In the past, a political claim might be challenged or contradicted when a journalist sought comment from an opponent of the source, or an expert on the subject.
"It was a de facto form of fact-checking," said Dr Van Heekeren, which worked when a deadline was distant.
"Now, the claim of Person A might be reported straight away online, but then something else breaks and we never get to hear what Person B thinks of it."
Those seeking to spread their own messages via the media are willing help out too.
Labour recently released interactive data on housing affordability, run at length by TV3's Newshub at 6. The online Newshub story linked to an online presentation with a political message woven around Labour's data.
Linking to information from elsewhere is a staple of modern multi-media journalism, but is it wrong to run someone else's data as news?
"It is a fact that the Labour Party has released that," said Dr Van Heekeren. "But they should interrogate it themselves too.

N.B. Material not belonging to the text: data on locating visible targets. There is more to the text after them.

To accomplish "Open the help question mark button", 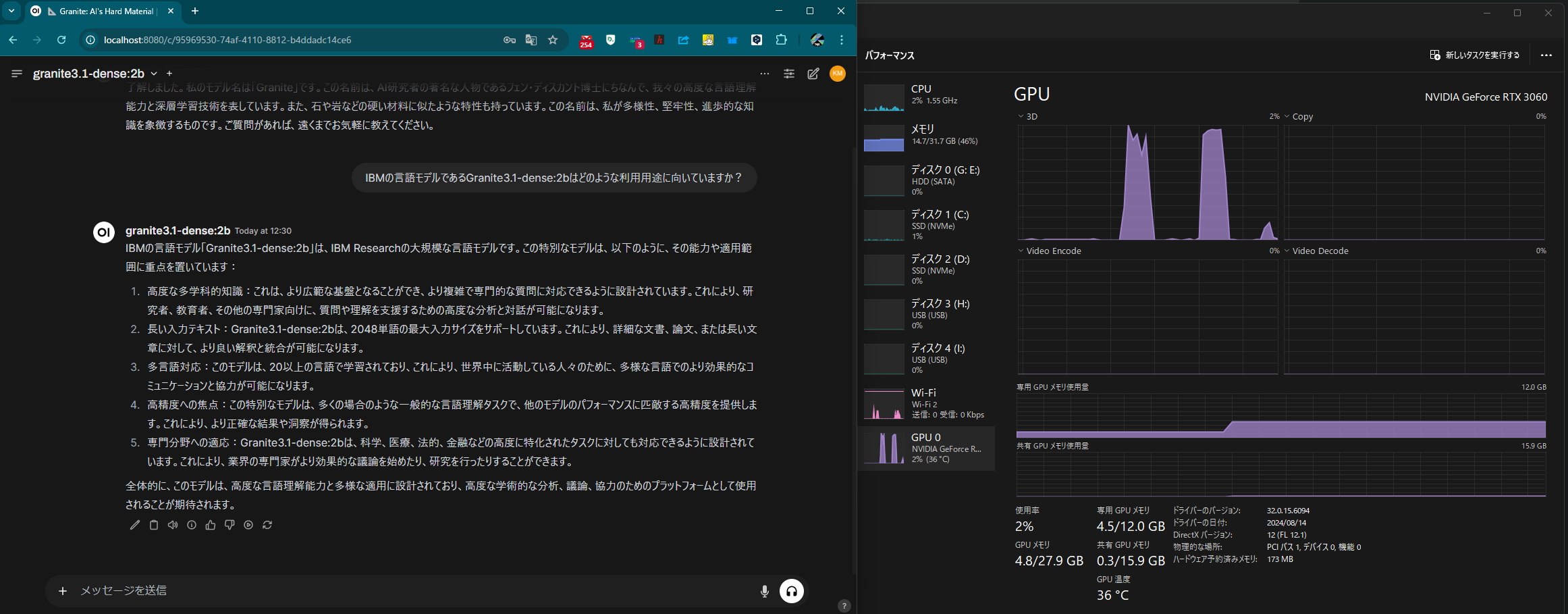I will tap(843, 606).
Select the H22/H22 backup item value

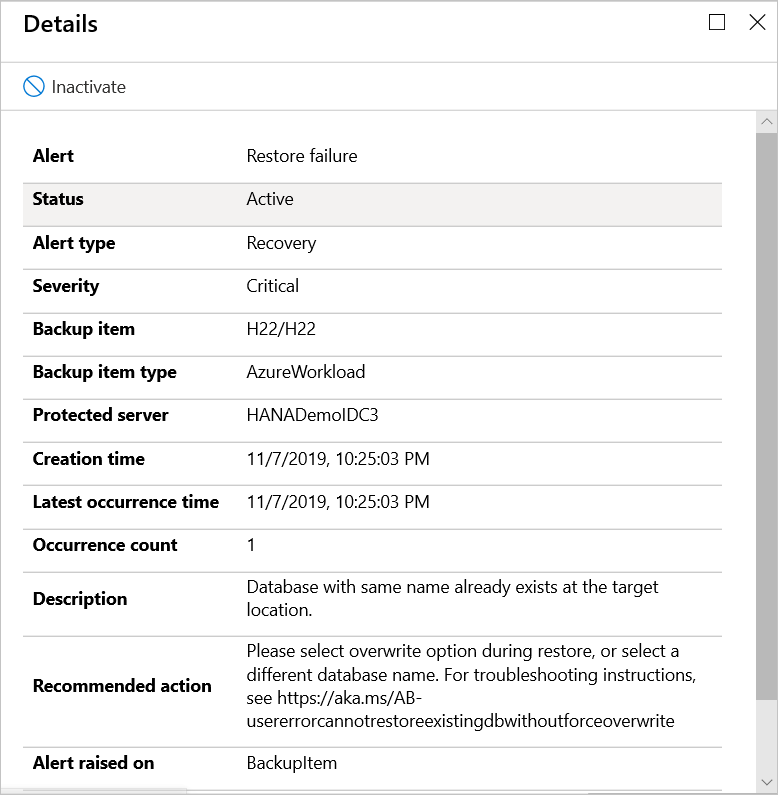[x=281, y=329]
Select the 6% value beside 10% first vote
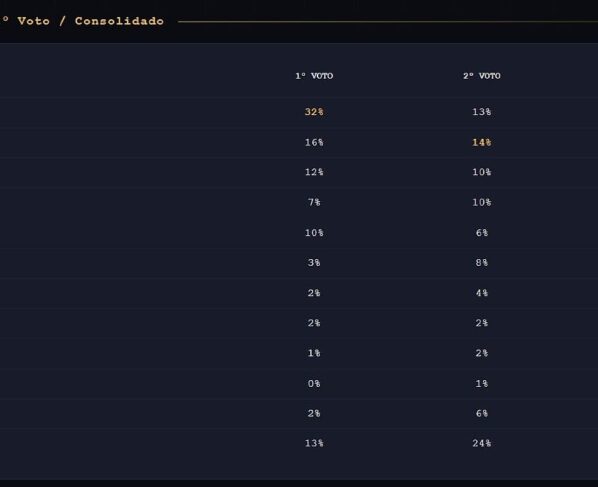This screenshot has width=598, height=487. point(482,233)
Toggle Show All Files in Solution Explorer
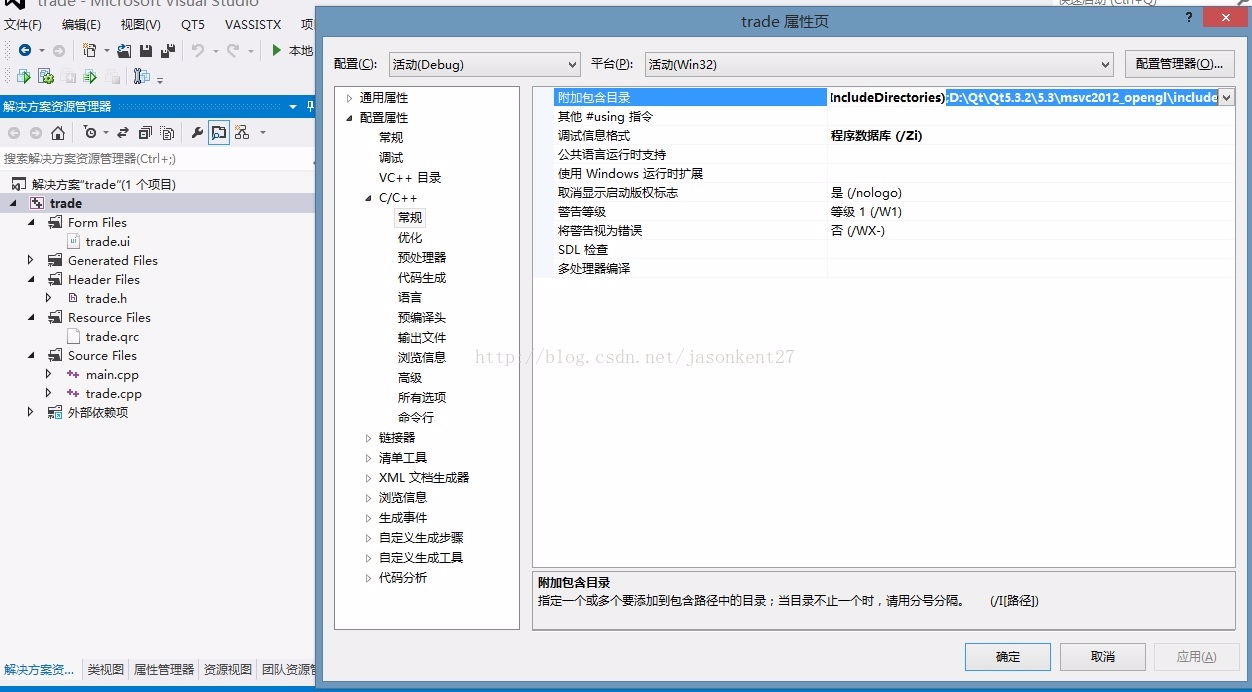Image resolution: width=1252 pixels, height=692 pixels. (167, 133)
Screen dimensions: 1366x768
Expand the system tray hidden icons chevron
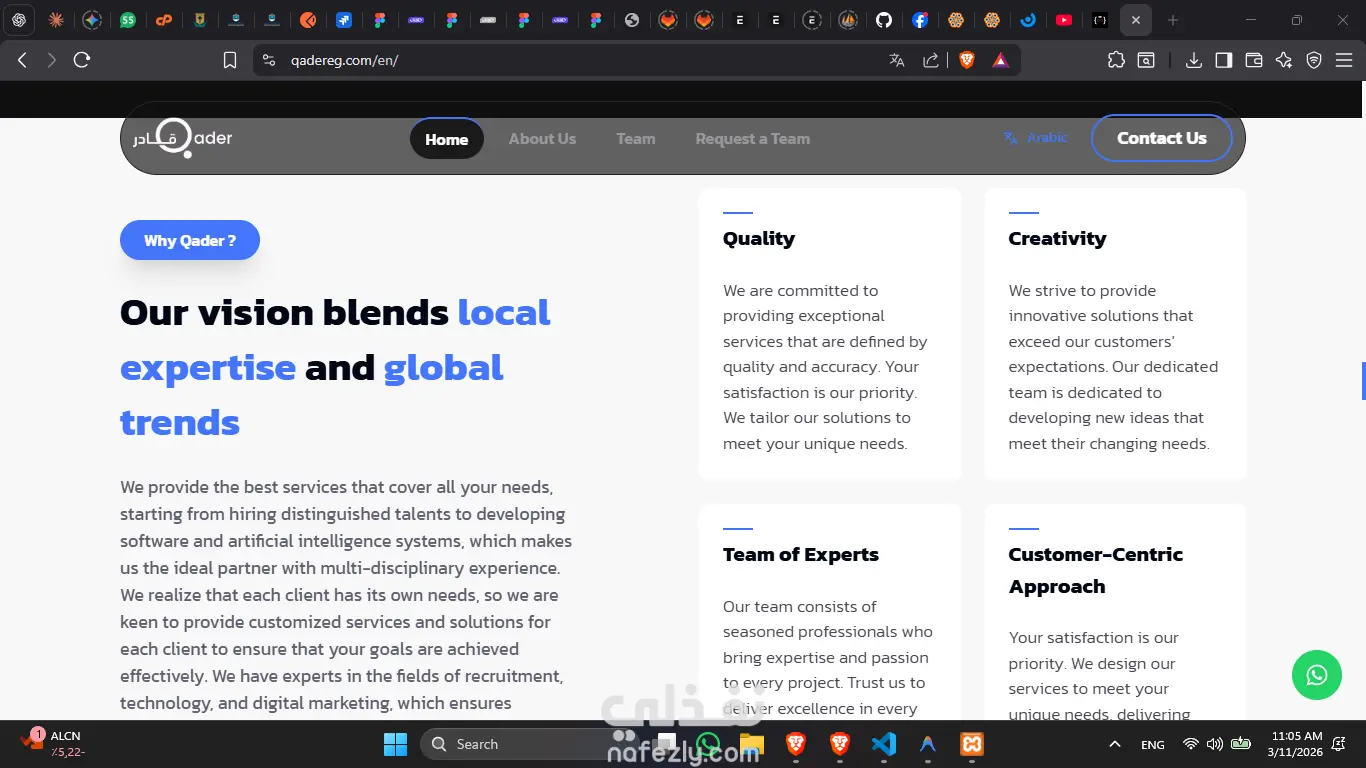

There has been selective choices made in that data by a political party. Get some journos working on that and get the story out the next day."
Automatic for the people?
Specialist fact-checking software is now being developed to speed up the scrutiny.
Online tools like ClaimBuster - developed by the University of Texas, Duke and Stanford Universities and Google Research - uses language processing to indicate whether a sentence is worth further checking.
Harvard University's Nieman Lab reports researchers hope ClaimBuster will eventually be able to monitor live streams, social media feeds, and websites and instantaneously detect factual claims and match statements with a repository of existing fact-checks from outlets like PolitiFact and FactCheck.org.
However, no piece of software is useful without an initial inquiry founded within traditional journalistic scepticism, says Dr Van Heekeren.
"It comes back to critical thinking and looking for red flags. Journalists have had to do that ever since the guy down at the pub first told them a yarn."